AT&T Outlines Growth Strategies, Affirms Outlook for Sustained Double-Digit Growth in Adjusted Earnings Per Share
full text:
Board raises dividend 12.7 percent, largest annual increase in company's history, approves new share repurchase authorization
-- Company expects to deliver a continued ramp in revenue growth to mid-single digits or better in the coming year -- driven by wireless, broadband, enterprise, IP data, video and converged services
-- Wireless revenues expected to continue midteens percentage growth in 2008, including Dobson, powered by subscriber gains, wireless data
-- Enterprise customer revenue growth expected to be positive throughout 2008
-- Total expense-savings run rate from merger synergies and additional operational initiatives expected to exceed $7 billion annual run rate in 2010
-- Strong growth in free cash flow expected to fuel substantial return of value to shareowners through continued dividend growth and share repurchases
-- Expected to exceed 1 million U-verse subscribers by the end of 2008
-- Major expansion of AT&T U-verse(SM) video deployment announced, to reach approximately 30 million living units by year-end 2010
AT&T Inc. (NYSE:T) today at its analyst conference in New York updated its 2008 and multiyear outlook and outlined its strategies for sustained double-digit growth in adjusted earnings per share driven by advances in wireless, broadband, enterprise, IP data and a new generation of converged services.

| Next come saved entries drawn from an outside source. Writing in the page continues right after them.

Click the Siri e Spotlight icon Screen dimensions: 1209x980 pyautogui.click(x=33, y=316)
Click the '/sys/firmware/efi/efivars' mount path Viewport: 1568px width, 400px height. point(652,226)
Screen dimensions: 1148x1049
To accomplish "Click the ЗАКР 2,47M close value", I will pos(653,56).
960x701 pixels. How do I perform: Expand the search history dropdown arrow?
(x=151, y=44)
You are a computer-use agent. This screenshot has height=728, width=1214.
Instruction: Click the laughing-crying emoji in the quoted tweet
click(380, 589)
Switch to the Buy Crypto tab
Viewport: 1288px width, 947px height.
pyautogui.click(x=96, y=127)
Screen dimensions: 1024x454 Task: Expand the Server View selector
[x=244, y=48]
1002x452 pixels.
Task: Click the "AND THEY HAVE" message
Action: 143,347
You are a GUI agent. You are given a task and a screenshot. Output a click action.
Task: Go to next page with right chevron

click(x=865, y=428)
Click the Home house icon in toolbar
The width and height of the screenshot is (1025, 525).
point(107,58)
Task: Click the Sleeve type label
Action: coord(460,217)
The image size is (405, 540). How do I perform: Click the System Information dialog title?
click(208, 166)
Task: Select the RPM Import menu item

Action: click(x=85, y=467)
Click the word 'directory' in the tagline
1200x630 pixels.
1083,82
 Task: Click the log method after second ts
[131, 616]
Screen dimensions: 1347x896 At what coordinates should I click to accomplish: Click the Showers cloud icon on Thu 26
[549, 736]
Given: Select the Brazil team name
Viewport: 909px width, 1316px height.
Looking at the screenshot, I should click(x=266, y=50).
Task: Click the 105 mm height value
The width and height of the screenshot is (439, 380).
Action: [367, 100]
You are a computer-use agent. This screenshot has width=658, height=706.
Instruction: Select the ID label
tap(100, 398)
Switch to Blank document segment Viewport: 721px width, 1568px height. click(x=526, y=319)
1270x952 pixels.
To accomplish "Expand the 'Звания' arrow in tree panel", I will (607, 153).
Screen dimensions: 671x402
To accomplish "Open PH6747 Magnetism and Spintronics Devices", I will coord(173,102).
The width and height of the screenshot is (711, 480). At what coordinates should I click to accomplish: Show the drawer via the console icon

Randall Stephenson, AT&T chairman and CEO, said that AT&T will enter 2008 with solid operational momentum, having delivered 10 consecutive quarters of double-digit growth in adjusted earnings per share and five straight quarters of improved revenue growth. “Our premier set of assets is capable of generating continued strong results over the next several years,” said Stephenson.
“Over the past three years AT&T has executed a major transformation,” Stephenson said. “In wireless, we have achieved the most successful large-scale integration and significant operational improvements the industry has seen. We’re well on our way to delivering equally impressive results in our enterprise business. And we have initiatives under way across our operations to further advance our premier network capabilities, grow the business and deliver value to shareowners.
“AT&T’s time is now,” Stephenson said. “We have a great outlook for the coming years. We are a company that is able to do things today that wouldn’t have been possible just a year or two ago. Our unique set of assets and our investments in IP networks and wireless provide our customers with an unprecedented level of connectivity and mobility. The best news is we are just getting started. The velocity of change in this industry is stunning. Customer demand for bandwidth is growing at impressive levels. And no company is better positioned to take advantage of this growth than AT&T.”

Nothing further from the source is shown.